— START Excerpted records —

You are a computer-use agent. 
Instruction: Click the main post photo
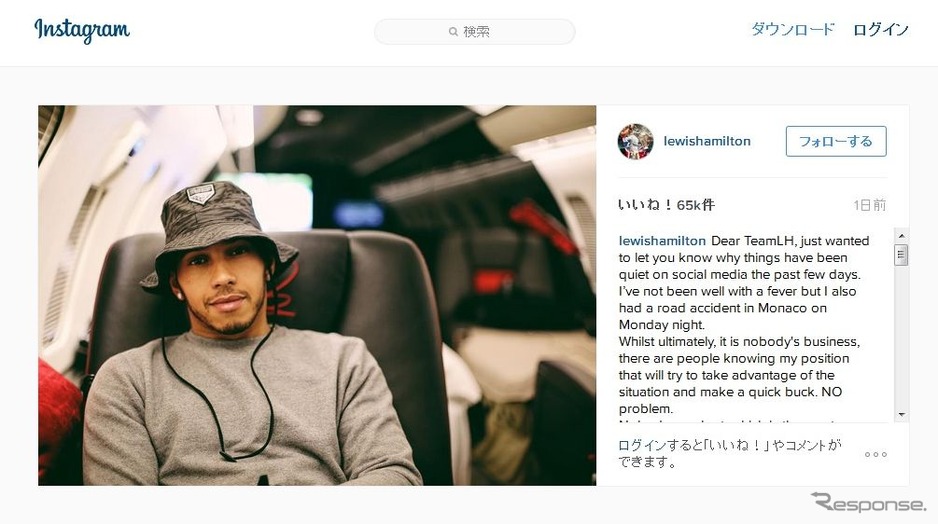click(x=317, y=295)
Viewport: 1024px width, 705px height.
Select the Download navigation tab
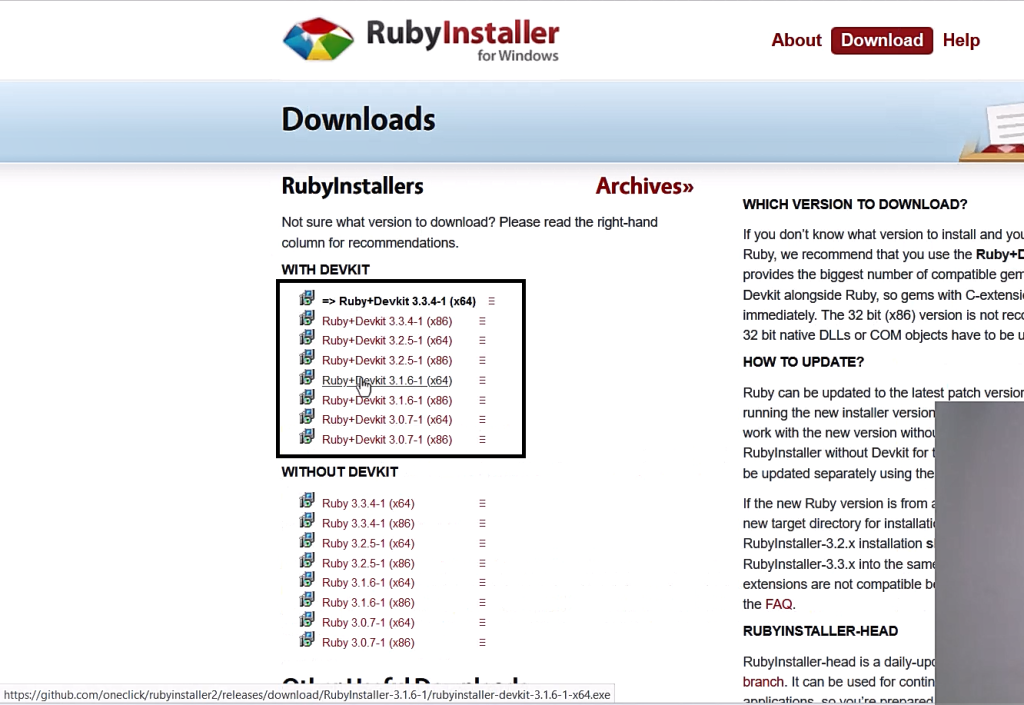[881, 40]
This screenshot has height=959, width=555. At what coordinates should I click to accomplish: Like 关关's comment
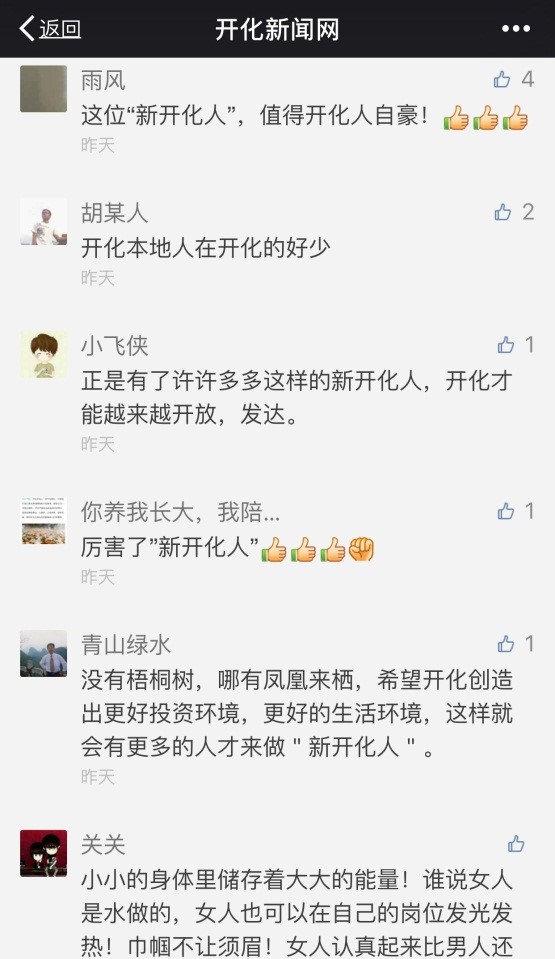tap(516, 844)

— END Excerpted records —

Prompt: Rewrite the records from the line with "Viewport: 1024px width, 705px height." through the end of the records, replacing "Download" with "Upload" and leaving everything else unchanged. Omit the pictures from your answer.

Written answer:
Viewport: 1024px width, 705px height.
Select the Upload navigation tab
[881, 40]
This screenshot has height=959, width=555. At what coordinates should I click to accomplish: Like 关关's comment
tap(516, 844)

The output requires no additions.